Task requirements: The entire listing is to be repeated verbatim.

Extracted records:
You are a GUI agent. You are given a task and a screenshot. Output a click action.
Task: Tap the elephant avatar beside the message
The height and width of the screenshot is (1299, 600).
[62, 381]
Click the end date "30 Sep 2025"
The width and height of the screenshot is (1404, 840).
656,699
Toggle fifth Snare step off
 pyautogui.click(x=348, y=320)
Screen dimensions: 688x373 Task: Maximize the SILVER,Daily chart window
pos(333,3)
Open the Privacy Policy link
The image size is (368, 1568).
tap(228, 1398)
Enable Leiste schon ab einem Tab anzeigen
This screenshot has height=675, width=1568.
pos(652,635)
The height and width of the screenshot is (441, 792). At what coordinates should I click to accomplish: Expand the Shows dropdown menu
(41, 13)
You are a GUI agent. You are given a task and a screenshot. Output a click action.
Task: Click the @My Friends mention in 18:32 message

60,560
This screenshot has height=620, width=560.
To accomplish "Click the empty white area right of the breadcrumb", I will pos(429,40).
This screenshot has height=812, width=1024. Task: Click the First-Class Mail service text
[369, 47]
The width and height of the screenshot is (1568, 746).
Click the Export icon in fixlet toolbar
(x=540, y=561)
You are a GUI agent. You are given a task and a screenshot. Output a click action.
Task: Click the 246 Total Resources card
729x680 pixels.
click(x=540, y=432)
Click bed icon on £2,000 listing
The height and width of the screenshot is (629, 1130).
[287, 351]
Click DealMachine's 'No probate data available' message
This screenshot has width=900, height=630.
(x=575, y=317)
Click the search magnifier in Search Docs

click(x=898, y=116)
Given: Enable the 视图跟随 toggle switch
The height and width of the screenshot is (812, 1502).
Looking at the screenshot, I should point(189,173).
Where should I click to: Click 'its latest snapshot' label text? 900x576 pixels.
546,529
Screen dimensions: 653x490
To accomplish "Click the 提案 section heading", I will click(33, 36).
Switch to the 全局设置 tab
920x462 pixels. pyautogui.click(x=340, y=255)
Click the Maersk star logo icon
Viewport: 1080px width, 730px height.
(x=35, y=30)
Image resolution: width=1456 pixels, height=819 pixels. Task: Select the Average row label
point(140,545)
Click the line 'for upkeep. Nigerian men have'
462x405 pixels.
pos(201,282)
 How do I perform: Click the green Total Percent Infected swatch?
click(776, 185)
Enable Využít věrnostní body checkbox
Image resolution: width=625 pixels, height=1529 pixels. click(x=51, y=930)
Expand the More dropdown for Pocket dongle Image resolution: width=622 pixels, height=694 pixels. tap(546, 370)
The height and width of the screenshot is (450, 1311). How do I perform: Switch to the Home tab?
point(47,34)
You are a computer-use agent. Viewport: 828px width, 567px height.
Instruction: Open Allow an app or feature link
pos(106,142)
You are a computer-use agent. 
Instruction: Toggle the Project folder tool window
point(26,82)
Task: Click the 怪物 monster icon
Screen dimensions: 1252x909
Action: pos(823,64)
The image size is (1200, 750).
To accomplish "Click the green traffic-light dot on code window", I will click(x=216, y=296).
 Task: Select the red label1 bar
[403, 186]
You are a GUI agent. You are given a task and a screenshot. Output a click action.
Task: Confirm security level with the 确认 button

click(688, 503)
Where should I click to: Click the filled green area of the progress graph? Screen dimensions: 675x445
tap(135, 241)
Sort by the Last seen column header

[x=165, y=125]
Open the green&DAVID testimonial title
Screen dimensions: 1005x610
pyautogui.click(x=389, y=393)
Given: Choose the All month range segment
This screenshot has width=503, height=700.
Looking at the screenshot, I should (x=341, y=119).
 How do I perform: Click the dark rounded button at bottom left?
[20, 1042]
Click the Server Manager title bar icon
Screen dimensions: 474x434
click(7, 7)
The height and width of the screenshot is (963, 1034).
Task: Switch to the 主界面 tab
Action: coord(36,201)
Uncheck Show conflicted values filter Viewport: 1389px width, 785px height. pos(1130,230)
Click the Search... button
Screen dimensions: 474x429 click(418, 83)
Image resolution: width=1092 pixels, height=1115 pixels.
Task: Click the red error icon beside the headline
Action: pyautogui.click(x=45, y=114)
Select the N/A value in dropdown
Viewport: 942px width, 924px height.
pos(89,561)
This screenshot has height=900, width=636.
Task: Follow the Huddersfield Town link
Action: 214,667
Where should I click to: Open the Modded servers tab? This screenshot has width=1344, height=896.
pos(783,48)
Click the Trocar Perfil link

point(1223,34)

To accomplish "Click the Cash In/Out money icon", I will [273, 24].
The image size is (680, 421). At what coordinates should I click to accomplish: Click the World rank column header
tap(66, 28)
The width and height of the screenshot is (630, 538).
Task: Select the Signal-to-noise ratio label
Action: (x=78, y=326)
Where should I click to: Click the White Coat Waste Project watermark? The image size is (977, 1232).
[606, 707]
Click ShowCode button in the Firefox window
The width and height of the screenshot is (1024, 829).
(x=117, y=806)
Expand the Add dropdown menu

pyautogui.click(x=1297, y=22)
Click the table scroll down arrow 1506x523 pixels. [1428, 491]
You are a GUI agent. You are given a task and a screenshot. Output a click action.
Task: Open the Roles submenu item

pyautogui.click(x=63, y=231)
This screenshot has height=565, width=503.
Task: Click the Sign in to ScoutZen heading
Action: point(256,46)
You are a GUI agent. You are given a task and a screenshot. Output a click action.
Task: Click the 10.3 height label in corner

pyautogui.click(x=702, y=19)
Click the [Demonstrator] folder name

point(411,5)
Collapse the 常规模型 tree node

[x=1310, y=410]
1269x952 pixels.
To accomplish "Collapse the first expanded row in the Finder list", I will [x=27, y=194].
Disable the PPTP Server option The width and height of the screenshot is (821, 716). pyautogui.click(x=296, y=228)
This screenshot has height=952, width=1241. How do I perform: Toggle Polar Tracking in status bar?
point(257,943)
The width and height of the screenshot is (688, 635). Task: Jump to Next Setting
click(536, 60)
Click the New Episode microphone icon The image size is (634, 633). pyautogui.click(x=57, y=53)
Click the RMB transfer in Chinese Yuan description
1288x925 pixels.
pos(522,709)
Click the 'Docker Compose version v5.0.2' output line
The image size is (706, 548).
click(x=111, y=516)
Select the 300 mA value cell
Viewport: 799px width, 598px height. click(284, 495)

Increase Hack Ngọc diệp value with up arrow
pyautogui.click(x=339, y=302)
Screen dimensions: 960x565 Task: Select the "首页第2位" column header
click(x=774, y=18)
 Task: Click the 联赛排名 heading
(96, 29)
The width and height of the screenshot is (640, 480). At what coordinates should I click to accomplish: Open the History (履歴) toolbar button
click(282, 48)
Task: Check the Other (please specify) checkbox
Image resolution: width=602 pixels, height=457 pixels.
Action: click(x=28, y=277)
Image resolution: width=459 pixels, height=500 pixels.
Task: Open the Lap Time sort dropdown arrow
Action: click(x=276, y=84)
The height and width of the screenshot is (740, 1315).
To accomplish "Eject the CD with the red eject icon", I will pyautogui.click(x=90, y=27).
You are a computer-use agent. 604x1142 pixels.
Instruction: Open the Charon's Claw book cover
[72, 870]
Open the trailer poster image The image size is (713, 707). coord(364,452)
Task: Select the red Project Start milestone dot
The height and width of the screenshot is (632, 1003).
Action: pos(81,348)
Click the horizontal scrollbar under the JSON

Reply:
You are a GUI agent. You are given a task and a screenshot. Output a click action.
Task: Tap the elephant avatar beside the message
The height and width of the screenshot is (1299, 600).
[62, 381]
Click the end date "30 Sep 2025"
The width and height of the screenshot is (1404, 840).
656,699
Toggle fifth Snare step off
 pyautogui.click(x=348, y=320)
Screen dimensions: 688x373 Task: Maximize the SILVER,Daily chart window
pos(333,3)
Open the Privacy Policy link
The image size is (368, 1568).
tap(228, 1398)
Enable Leiste schon ab einem Tab anzeigen
This screenshot has height=675, width=1568.
pos(652,635)
The height and width of the screenshot is (441, 792). At what coordinates should I click to accomplish: Expand the Shows dropdown menu
(41, 13)
You are a GUI agent. You are given a task and a screenshot. Output a click action.
Task: Click the @My Friends mention in 18:32 message

60,560
This screenshot has height=620, width=560.
To accomplish "Click the empty white area right of the breadcrumb", I will pos(429,40).
This screenshot has height=812, width=1024. Task: Click the First-Class Mail service text
[369, 47]
The width and height of the screenshot is (1568, 746).
Click the Export icon in fixlet toolbar
(x=540, y=561)
You are a GUI agent. You are given a task and a screenshot. Output a click action.
Task: Click the 246 Total Resources card
729x680 pixels.
click(x=540, y=432)
Click bed icon on £2,000 listing
The height and width of the screenshot is (629, 1130).
[287, 351]
Click DealMachine's 'No probate data available' message
This screenshot has width=900, height=630.
(x=575, y=317)
Click the search magnifier in Search Docs

click(x=898, y=116)
Given: Enable the 视图跟随 toggle switch
The height and width of the screenshot is (812, 1502).
Looking at the screenshot, I should point(189,173).
Where should I click to: Click 'its latest snapshot' label text? 900x576 pixels.
546,529
Screen dimensions: 653x490
To accomplish "Click the 提案 section heading", I will click(33, 36).
Switch to the 全局设置 tab
920x462 pixels. pyautogui.click(x=340, y=255)
Click the Maersk star logo icon
Viewport: 1080px width, 730px height.
(x=35, y=30)
Image resolution: width=1456 pixels, height=819 pixels. Task: Select the Average row label
point(140,545)
Click the line 'for upkeep. Nigerian men have'
462x405 pixels.
pos(201,282)
 How do I perform: Click the green Total Percent Infected swatch?
click(776, 185)
Enable Využít věrnostní body checkbox
Image resolution: width=625 pixels, height=1529 pixels. click(x=51, y=930)
Expand the More dropdown for Pocket dongle Image resolution: width=622 pixels, height=694 pixels. tap(546, 370)
The height and width of the screenshot is (450, 1311). How do I perform: Switch to the Home tab?
point(47,34)
You are a computer-use agent. Viewport: 828px width, 567px height.
Instruction: Open Allow an app or feature link
pos(106,142)
You are a computer-use agent. 
Instruction: Toggle the Project folder tool window
point(26,82)
Task: Click the 怪物 monster icon
Screen dimensions: 1252x909
Action: pos(823,64)
The image size is (1200, 750).
To accomplish "Click the green traffic-light dot on code window", I will click(x=216, y=296).
 Task: Select the red label1 bar
[403, 186]
You are a GUI agent. You are given a task and a screenshot. Output a click action.
Task: Confirm security level with the 确认 button

click(688, 503)
Where should I click to: Click the filled green area of the progress graph? Screen dimensions: 675x445
tap(135, 241)
Sort by the Last seen column header

[x=165, y=125]
Open the green&DAVID testimonial title
Screen dimensions: 1005x610
pyautogui.click(x=389, y=393)
Given: Choose the All month range segment
This screenshot has width=503, height=700.
Looking at the screenshot, I should (x=341, y=119).
 How do I perform: Click the dark rounded button at bottom left?
[20, 1042]
Click the Server Manager title bar icon
Screen dimensions: 474x434
click(7, 7)
The height and width of the screenshot is (963, 1034).
Task: Switch to the 主界面 tab
Action: coord(36,201)
Uncheck Show conflicted values filter Viewport: 1389px width, 785px height. pos(1130,230)
Click the Search... button
Screen dimensions: 474x429 click(418, 83)
Image resolution: width=1092 pixels, height=1115 pixels.
Task: Click the red error icon beside the headline
Action: pyautogui.click(x=45, y=114)
Select the N/A value in dropdown
Viewport: 942px width, 924px height.
pos(89,561)
This screenshot has height=900, width=636.
Task: Follow the Huddersfield Town link
Action: 214,667
Where should I click to: Open the Modded servers tab? This screenshot has width=1344, height=896.
pos(783,48)
Click the Trocar Perfil link

point(1223,34)

To accomplish "Click the Cash In/Out money icon", I will [273, 24].
The image size is (680, 421). At what coordinates should I click to accomplish: Click the World rank column header
tap(66, 28)
The width and height of the screenshot is (630, 538).
Task: Select the Signal-to-noise ratio label
Action: (x=78, y=326)
Where should I click to: Click the White Coat Waste Project watermark? The image size is (977, 1232).
[606, 707]
Click ShowCode button in the Firefox window
The width and height of the screenshot is (1024, 829).
(x=117, y=806)
Expand the Add dropdown menu

pyautogui.click(x=1297, y=22)
Click the table scroll down arrow 1506x523 pixels. [1428, 491]
You are a GUI agent. You are given a task and a screenshot. Output a click action.
Task: Open the Roles submenu item

pyautogui.click(x=63, y=231)
This screenshot has height=565, width=503.
Task: Click the Sign in to ScoutZen heading
Action: point(256,46)
You are a GUI agent. You are given a task and a screenshot. Output a click action.
Task: Click the 10.3 height label in corner

pyautogui.click(x=702, y=19)
Click the [Demonstrator] folder name

point(411,5)
Collapse the 常规模型 tree node

[x=1310, y=410]
1269x952 pixels.
To accomplish "Collapse the first expanded row in the Finder list", I will [x=27, y=194].
Disable the PPTP Server option The width and height of the screenshot is (821, 716). pyautogui.click(x=296, y=228)
This screenshot has height=952, width=1241. How do I perform: Toggle Polar Tracking in status bar?
point(257,943)
The width and height of the screenshot is (688, 635). Task: Jump to Next Setting
click(536, 60)
Click the New Episode microphone icon The image size is (634, 633). pyautogui.click(x=57, y=53)
Click the RMB transfer in Chinese Yuan description
1288x925 pixels.
pos(522,709)
Click the 'Docker Compose version v5.0.2' output line
The image size is (706, 548).
click(x=111, y=516)
Select the 300 mA value cell
Viewport: 799px width, 598px height. click(284, 495)

Increase Hack Ngọc diệp value with up arrow
pyautogui.click(x=339, y=302)
Screen dimensions: 960x565 Task: Select the "首页第2位" column header
click(x=774, y=18)
 Task: Click the 联赛排名 heading
(96, 29)
The width and height of the screenshot is (640, 480). At what coordinates should I click to accomplish: Open the History (履歴) toolbar button
click(282, 48)
Task: Check the Other (please specify) checkbox
Image resolution: width=602 pixels, height=457 pixels.
Action: click(x=28, y=277)
Image resolution: width=459 pixels, height=500 pixels.
Task: Open the Lap Time sort dropdown arrow
Action: click(x=276, y=84)
The height and width of the screenshot is (740, 1315).
To accomplish "Eject the CD with the red eject icon", I will pyautogui.click(x=90, y=27).
You are a computer-use agent. 604x1142 pixels.
Instruction: Open the Charon's Claw book cover
[72, 870]
Open the trailer poster image The image size is (713, 707). coord(364,452)
Task: Select the red Project Start milestone dot
The height and width of the screenshot is (632, 1003).
Action: pos(81,348)
Click the horizontal scrollbar under the JSON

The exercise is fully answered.